Her poem "Le Coursier de Jeanne d'Arc" was scored for soprano Judith Coen by Bruno Rigacci and had its premiere at the Spoleto Arts Symposia in July 2000.

Two of her poems were read by Garrison Keillor in "The Writer's Almanac", NPR, in the week of April 18, 2000.
Invited to contribute 60-page autobiography to Contemporary Authors Autobiography Series, Gale Research, 1996.
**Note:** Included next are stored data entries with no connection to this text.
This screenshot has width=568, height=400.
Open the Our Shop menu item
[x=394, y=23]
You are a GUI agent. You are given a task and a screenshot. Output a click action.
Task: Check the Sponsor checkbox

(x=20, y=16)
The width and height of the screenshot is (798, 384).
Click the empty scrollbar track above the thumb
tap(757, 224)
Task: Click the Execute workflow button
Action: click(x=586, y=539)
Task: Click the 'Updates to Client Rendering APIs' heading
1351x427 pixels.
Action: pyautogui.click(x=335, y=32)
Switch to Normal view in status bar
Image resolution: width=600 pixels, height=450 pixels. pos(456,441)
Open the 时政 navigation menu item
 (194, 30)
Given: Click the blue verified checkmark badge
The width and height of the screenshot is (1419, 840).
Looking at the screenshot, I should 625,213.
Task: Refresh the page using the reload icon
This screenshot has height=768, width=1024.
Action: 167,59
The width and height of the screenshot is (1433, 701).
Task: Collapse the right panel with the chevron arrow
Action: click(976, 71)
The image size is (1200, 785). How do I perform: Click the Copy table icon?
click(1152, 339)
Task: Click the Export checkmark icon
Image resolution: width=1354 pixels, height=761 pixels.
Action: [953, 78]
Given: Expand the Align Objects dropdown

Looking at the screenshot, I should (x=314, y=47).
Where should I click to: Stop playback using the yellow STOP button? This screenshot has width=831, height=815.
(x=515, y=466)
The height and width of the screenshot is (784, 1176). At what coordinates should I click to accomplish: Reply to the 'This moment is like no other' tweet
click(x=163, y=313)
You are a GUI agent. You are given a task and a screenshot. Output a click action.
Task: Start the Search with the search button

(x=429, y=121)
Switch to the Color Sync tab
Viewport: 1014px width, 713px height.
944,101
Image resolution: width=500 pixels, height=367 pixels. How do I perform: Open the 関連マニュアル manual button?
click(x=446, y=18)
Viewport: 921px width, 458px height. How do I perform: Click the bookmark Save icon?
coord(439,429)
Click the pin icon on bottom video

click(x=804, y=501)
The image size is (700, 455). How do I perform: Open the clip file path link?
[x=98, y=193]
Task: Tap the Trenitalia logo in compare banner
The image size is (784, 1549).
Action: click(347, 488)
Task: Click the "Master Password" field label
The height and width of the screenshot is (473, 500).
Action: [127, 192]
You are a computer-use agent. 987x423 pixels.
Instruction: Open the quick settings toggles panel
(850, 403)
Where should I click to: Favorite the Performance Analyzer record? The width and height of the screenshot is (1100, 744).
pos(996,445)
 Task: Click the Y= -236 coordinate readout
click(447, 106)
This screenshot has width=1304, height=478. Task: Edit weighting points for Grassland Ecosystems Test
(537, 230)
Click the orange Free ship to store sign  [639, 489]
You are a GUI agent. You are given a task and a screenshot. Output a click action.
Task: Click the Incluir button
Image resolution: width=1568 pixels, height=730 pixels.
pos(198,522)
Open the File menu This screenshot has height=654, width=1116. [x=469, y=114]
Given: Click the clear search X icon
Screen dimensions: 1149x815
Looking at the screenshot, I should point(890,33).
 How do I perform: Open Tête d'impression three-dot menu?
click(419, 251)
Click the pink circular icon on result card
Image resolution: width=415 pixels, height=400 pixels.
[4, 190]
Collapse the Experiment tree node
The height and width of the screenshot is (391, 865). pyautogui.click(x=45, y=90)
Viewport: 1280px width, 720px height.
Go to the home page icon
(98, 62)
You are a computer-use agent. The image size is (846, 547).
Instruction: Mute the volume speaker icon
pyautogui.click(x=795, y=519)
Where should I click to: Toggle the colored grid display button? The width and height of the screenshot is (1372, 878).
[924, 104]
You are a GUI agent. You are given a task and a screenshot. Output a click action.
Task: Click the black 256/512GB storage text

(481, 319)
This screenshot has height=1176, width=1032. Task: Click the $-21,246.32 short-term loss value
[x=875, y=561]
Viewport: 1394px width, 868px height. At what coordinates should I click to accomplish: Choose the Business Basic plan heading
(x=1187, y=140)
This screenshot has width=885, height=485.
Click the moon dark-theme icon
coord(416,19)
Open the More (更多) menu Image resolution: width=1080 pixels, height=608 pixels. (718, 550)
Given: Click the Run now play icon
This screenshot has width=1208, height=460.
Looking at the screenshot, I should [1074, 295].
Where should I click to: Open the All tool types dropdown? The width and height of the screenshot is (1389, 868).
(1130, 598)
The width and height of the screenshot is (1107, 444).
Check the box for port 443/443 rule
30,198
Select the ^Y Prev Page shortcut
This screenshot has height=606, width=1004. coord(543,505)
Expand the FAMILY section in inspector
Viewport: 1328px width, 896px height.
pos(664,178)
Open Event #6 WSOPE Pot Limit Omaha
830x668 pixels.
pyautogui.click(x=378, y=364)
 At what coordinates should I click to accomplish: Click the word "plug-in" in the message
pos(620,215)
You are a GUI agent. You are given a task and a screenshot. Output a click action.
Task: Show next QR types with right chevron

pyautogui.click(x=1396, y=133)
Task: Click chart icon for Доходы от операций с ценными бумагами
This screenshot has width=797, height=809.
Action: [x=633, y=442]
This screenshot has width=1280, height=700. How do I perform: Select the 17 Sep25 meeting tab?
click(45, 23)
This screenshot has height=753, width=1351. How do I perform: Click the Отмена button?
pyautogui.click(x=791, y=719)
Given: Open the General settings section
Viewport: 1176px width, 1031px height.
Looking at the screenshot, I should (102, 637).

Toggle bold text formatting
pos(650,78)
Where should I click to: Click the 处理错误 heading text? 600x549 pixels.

McCarriston was a speaker with the poet Richard Hoffman, Grace Paley, Marybeth Holleman and Elizabeth Wales, at the panel titled "Writing with Heart AND Intellect" during Annual AWP Conference, Vancouver, British Columbia on March 31, 2005.

==Honors and awards==
- 1984, AWP Award Series Selection.
- 1991, Eva-Mary, book of 35 poems, won the Terrence Des Pres Prize.
- 1991, National Book Award for Poetry finalist, Eva-Mary.
- 1996, Chancellor's Award for Excellence in Creative Activity, UAA.
- 2004, Alaska Press Women's Communicator of Achievement award, as APW Treasurer, for her "career accomplishments, as well as her participation in APW." Jan Ingram, from the award committee stated, "Linda is a nationally acclaimed poet who fought her way through difficult personal issues and the social pressures of her generation to find her voice. For her students and for the rest of us, she models courage and honesty."

==Works==
- "Talking Soft Dutch" (1984)
- "Eva-Mary" (1991)
- "As though you were rare, you confessed" (1997)
- "Little river: new & selected poems" (2000)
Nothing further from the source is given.